Linear mixed regression models and associations between disability, physical and cognitive performance, neurophysiology, and MRI.

95% CI, 95% confidence interval; EDSS, expanded disability status scale; CMCT, central motor conduction time; PMCT, peripheral motor conduction time; VM, vastus medialis; MSWS-12, 12-item multiple sclerosis walking scale; T25FW, timed 25-foot walk test; SSST, six spot step test; 5-STS, 5-times sit-to-stand test; SDMT, symbol digit modalities test. The bold p-values signify statistically significant associations between outcome and variable.

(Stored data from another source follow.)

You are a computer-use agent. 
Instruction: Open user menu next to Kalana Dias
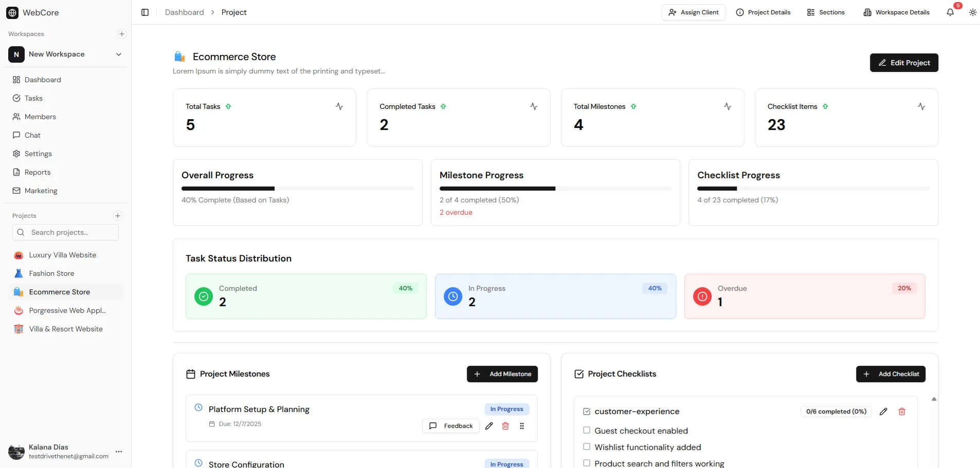[119, 452]
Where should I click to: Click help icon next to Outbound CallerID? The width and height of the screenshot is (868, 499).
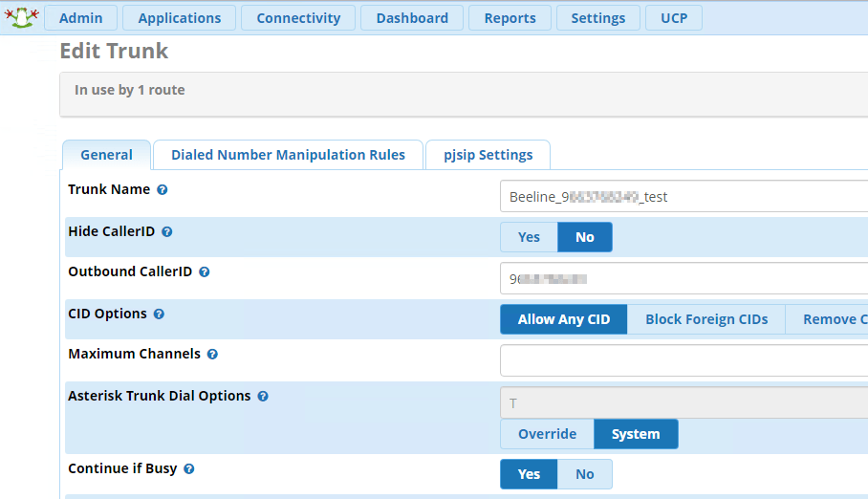(204, 272)
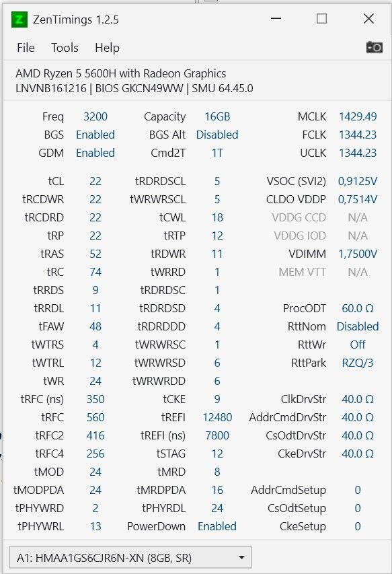The image size is (392, 574).
Task: Click the ProcODT 60.0 Ω value
Action: [358, 308]
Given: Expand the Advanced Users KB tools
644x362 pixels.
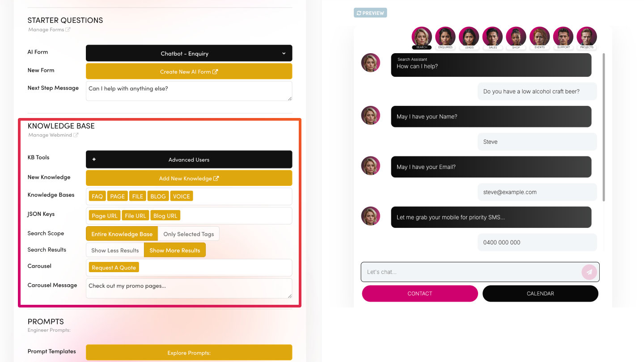Looking at the screenshot, I should (x=189, y=160).
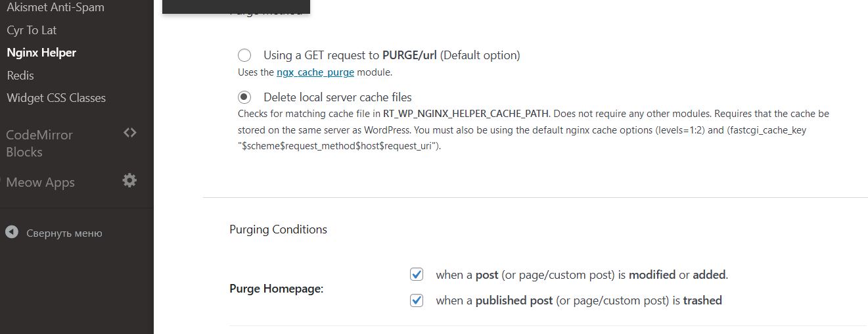Toggle purge homepage when published post trashed
Viewport: 868px width, 334px height.
click(x=416, y=300)
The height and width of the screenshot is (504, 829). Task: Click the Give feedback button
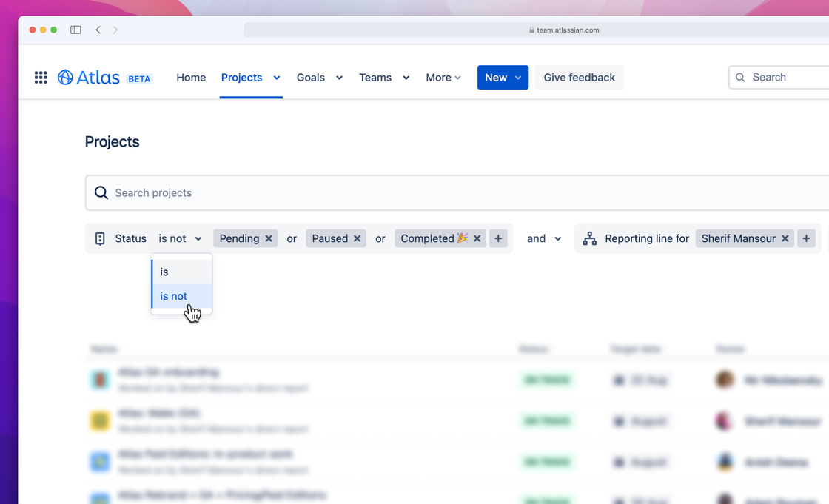(579, 77)
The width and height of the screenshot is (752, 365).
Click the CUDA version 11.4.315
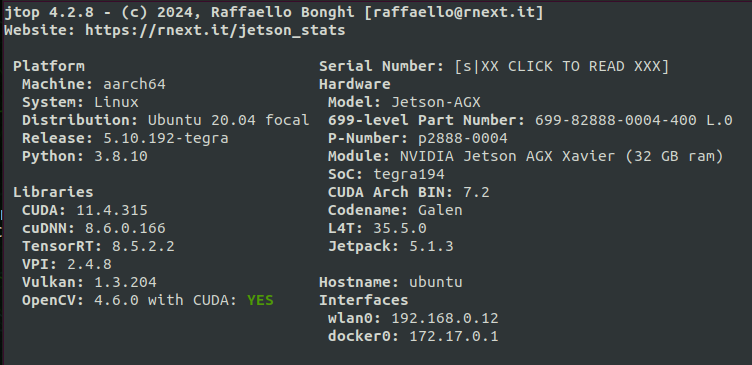coord(112,210)
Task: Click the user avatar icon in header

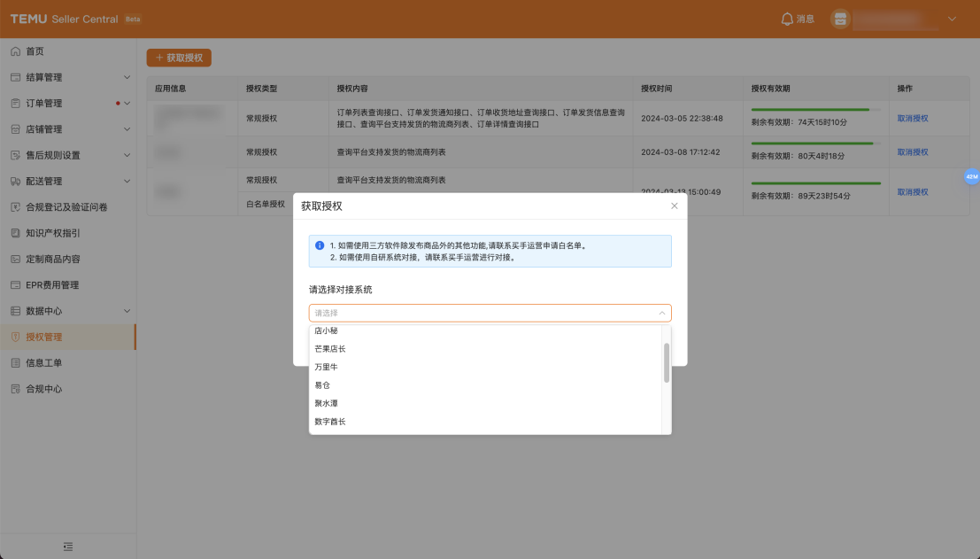Action: 840,19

Symbol Digit Modalities Test and MRI Outcomes

Univariate and partly adjusted analysis of the entire study population (Table 4) showed that the SDMT was associated with number of T2-weighted lesions, lesion load, and lesion load normalized to brain volume (0.023 < p < 0.026). Coefficients from the mixed-effect regression showed that an increase of 1 MS lesion on MRI is associated with a decrease of 0.41 arbitrary units on the SDMT (Table 4).

Discussion

This longitudinal study demonstrated that non-responders to Fampridine had prolongation of PMCT throughout the study when compared to responders. We did not find intergroup differences in disability measures, physical and cognitive performance tests, CMCT, ENG, and MRI outcomes.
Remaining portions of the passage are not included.